“Se hai trovato nella società il responsabile, allora assolvi l’assassino” Maurizio Belpietro, che lezione alla feccia che starnazza la parola patriarcato

Maurizio Belpietro per “la Verità” – Estratti

L’assassino di Giulia Cecchettin ha un complice. Anzi, c’è un mandante che ha armato la mano di Filippo Turetta, il giovane che ha ucciso l’ex fidanzata dandosi poi a una fuga in Germania. Il complice, anzi il mandante, si chiama patriarcato.

È lui il vero colpevole di un omicidio senza senso, ammesso e non concesso che mai gli omicidi abbiano un senso. No, lo studente universitario di Padova che ha accoltellato Giulia non è un mostro, ma il figlio sano di una società patriarcale, il prodotto naturale della cultura dello stupro. Lo ha detto domenica sera in tv la sorella di Giulia, Elena. Quando l’ho sentita pronunciare queste parole ho pensato che il dolore ti fa cercare una qualsiasi giustificazione di fronte a un atto che giustificabile non è.

> **Righe elencate**:
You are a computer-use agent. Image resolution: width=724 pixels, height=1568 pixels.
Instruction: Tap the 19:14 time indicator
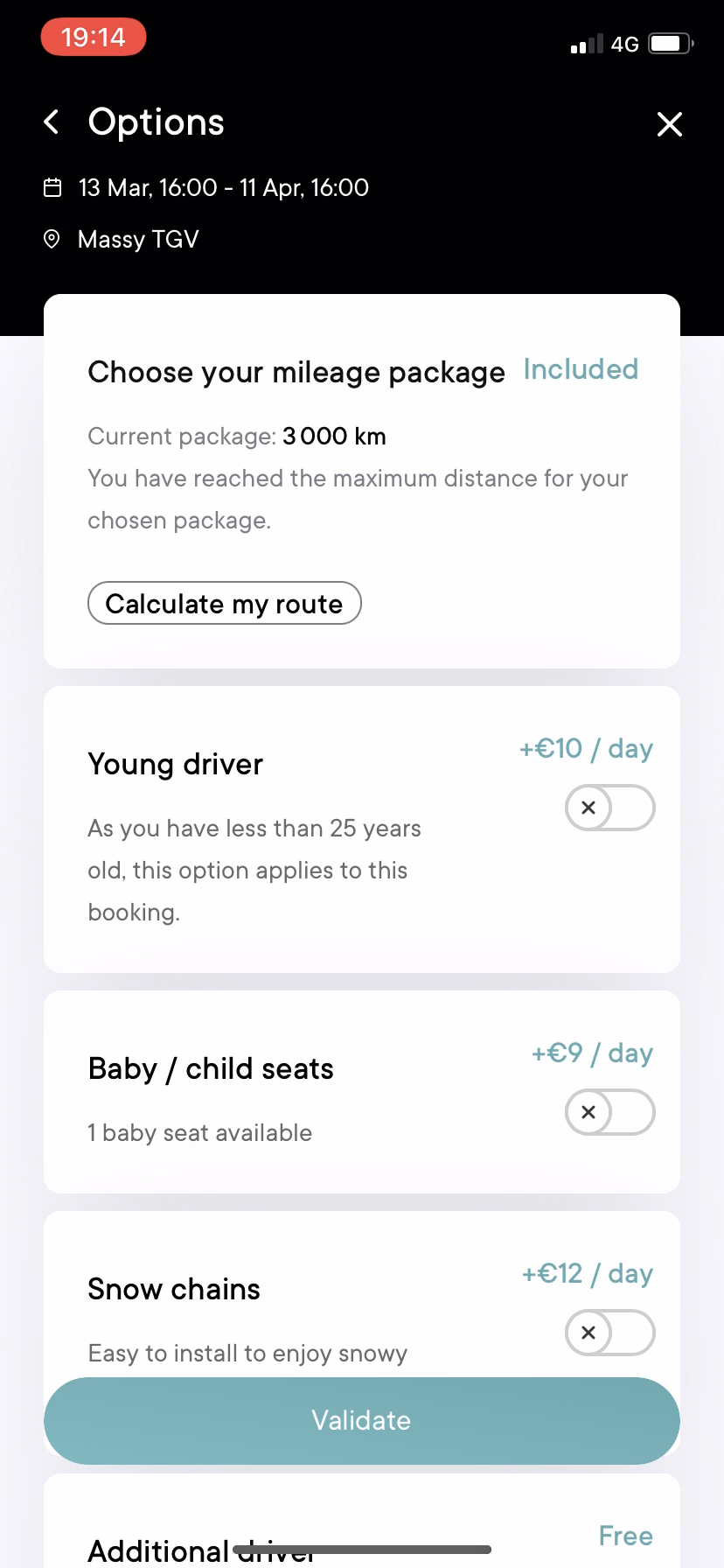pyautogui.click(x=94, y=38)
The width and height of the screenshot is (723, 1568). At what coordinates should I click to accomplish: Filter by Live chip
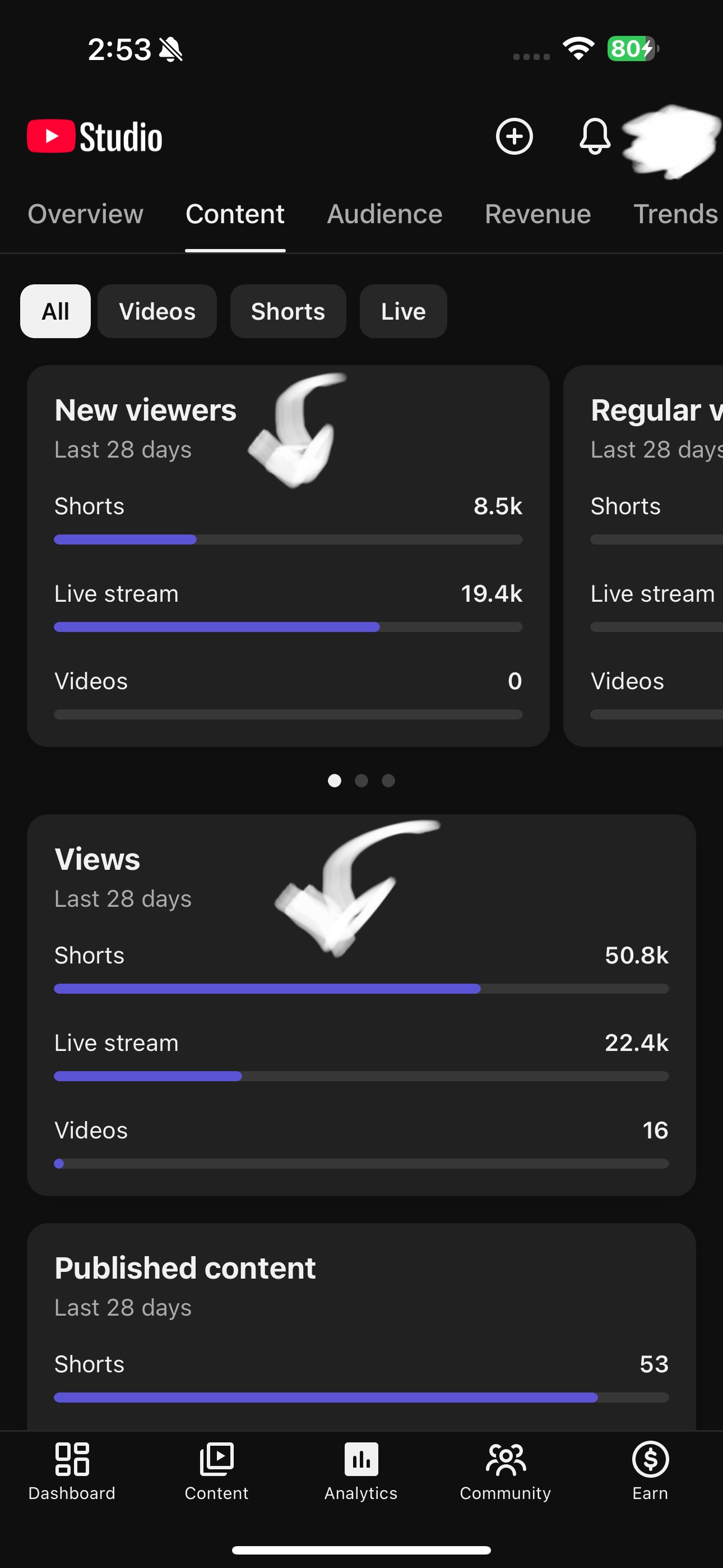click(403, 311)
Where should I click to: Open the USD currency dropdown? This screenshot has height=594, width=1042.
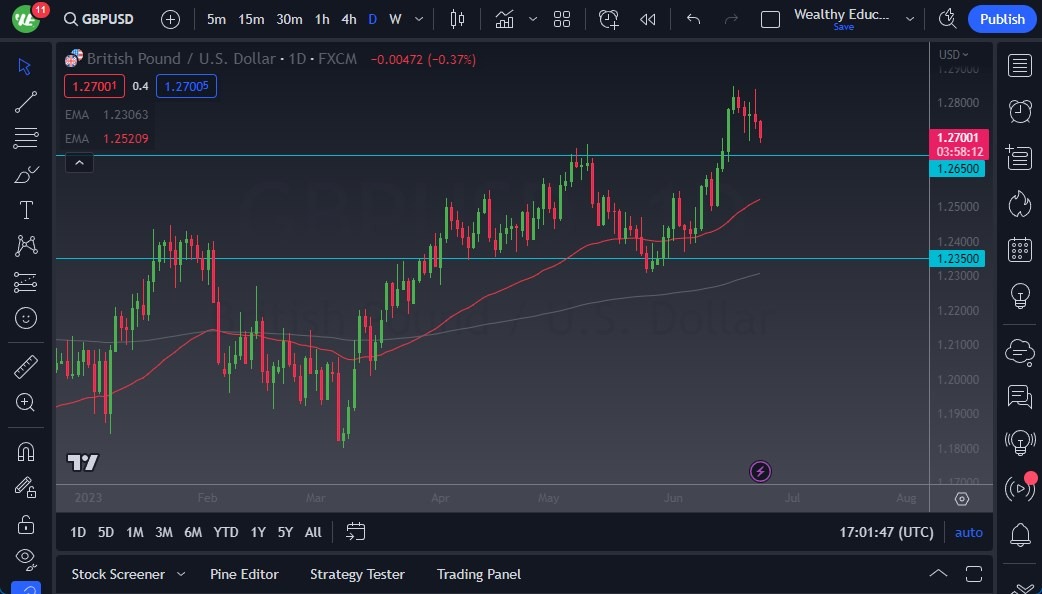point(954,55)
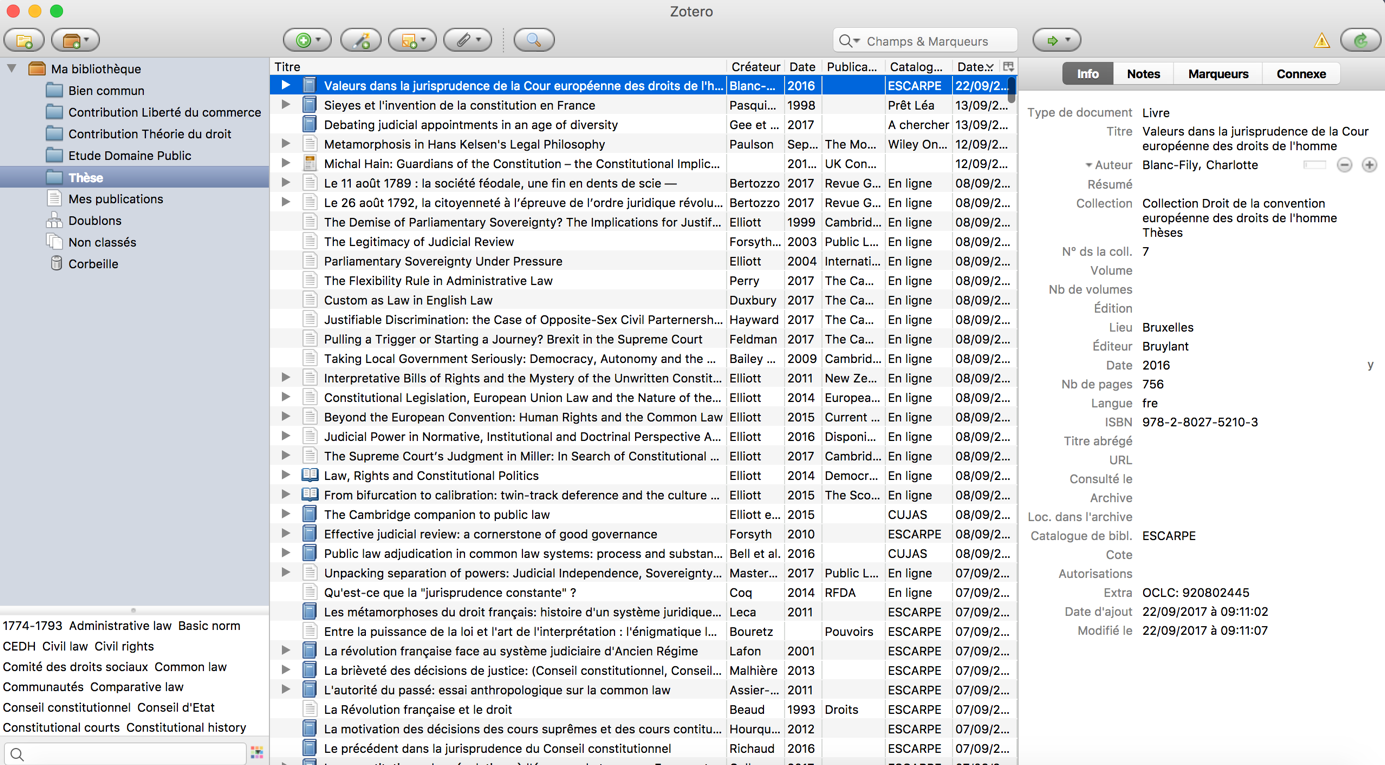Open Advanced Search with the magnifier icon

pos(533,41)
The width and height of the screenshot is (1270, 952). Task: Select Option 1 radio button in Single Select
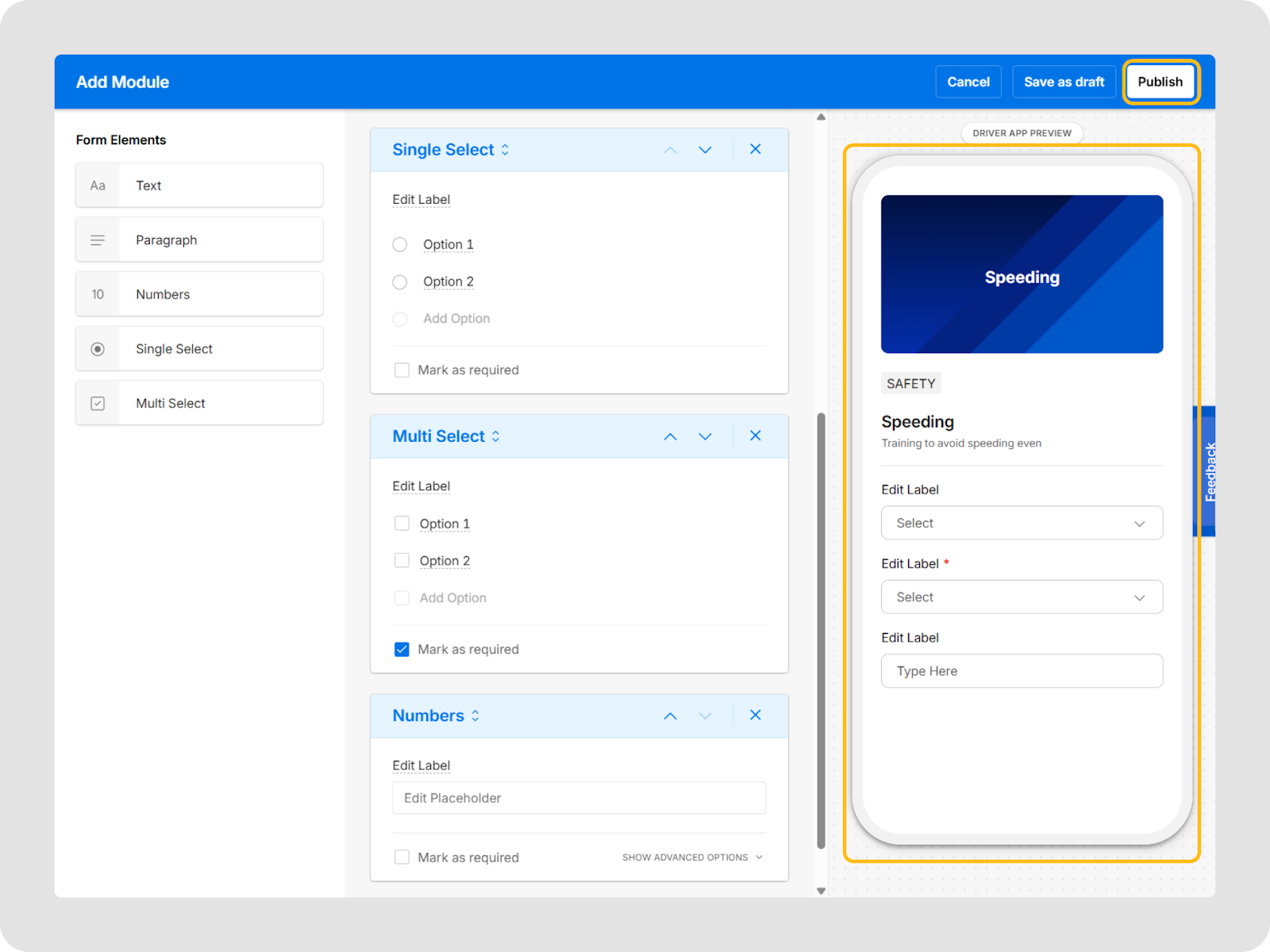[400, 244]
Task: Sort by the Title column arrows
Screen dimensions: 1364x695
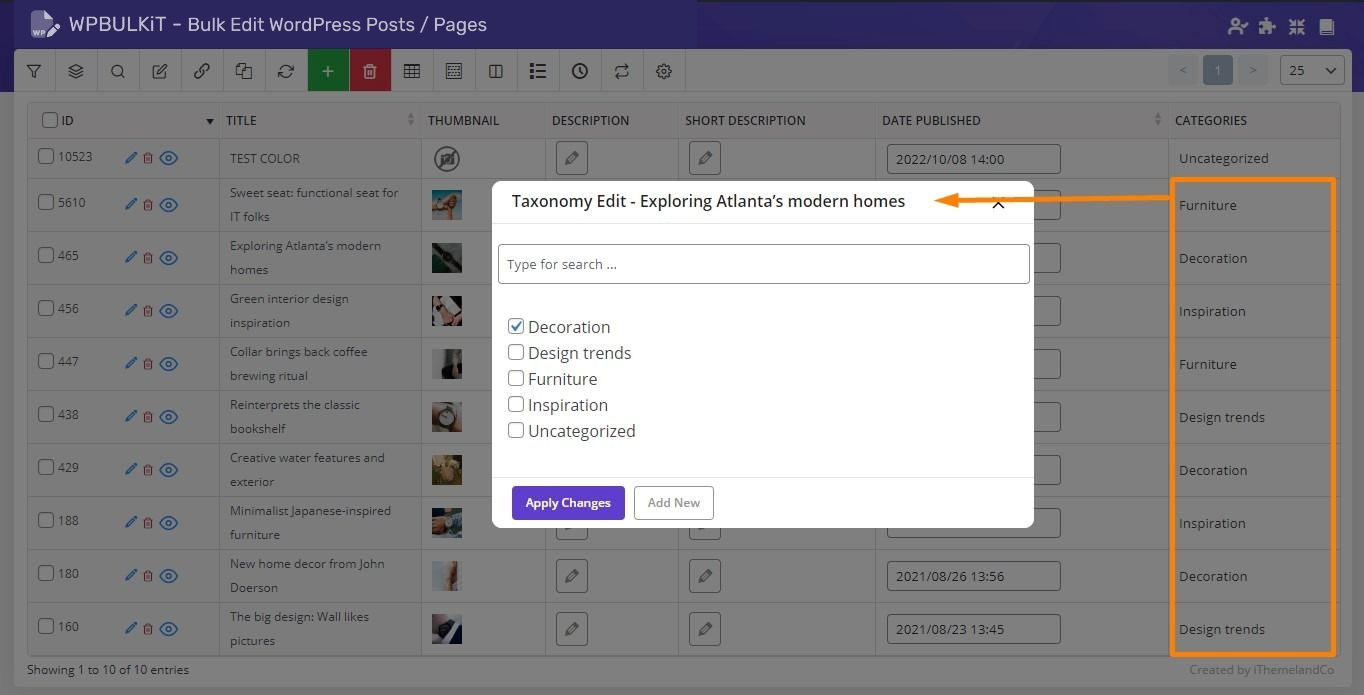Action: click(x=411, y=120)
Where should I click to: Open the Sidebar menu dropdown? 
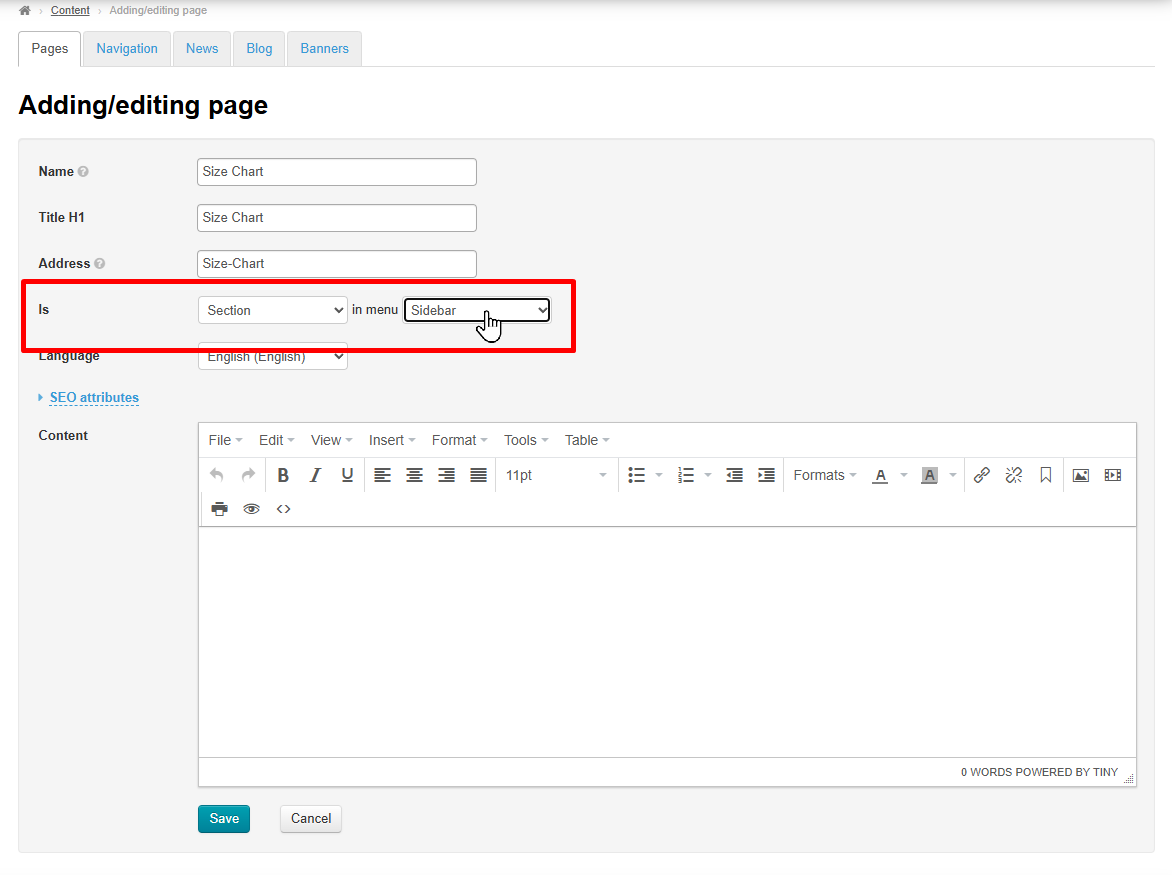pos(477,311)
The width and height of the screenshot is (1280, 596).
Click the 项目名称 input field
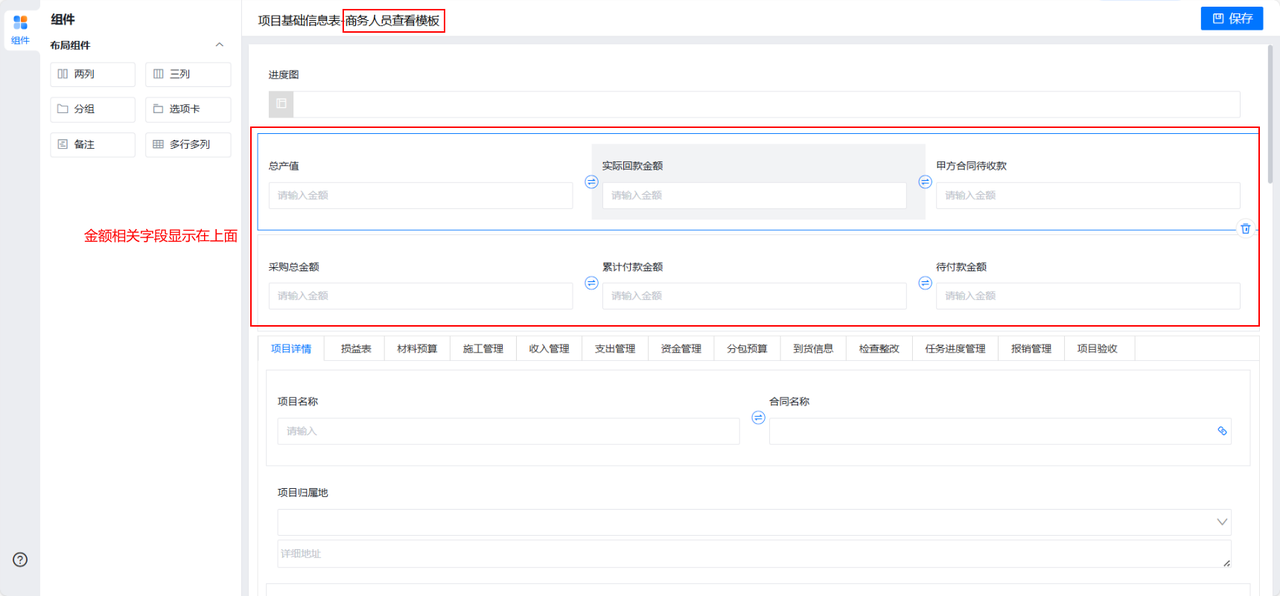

> **Richieste**:
a: Nel testo fornito, come spiega l'autore le parole pronunciate in tv da Elena, la sorella di Giulia? Rispondi in una o due frasi.
b: Trascrivi dalle righe elencate il tratto che si apre con la riga contenente "The width and height of the screenshot is (723, 1568)." e si chiude con quella contenente "click(403, 311)". Lascia fuori le immagini.

> **Elenco soluzioni**:
a: Sentendo quelle parole, l'autore ha pensato che il dolore spinga a cercare una qualsiasi giustificazione davanti a un atto che giustificabile non è.

b:
The width and height of the screenshot is (723, 1568). At what coordinates should I click to accomplish: Filter by Live chip
click(403, 311)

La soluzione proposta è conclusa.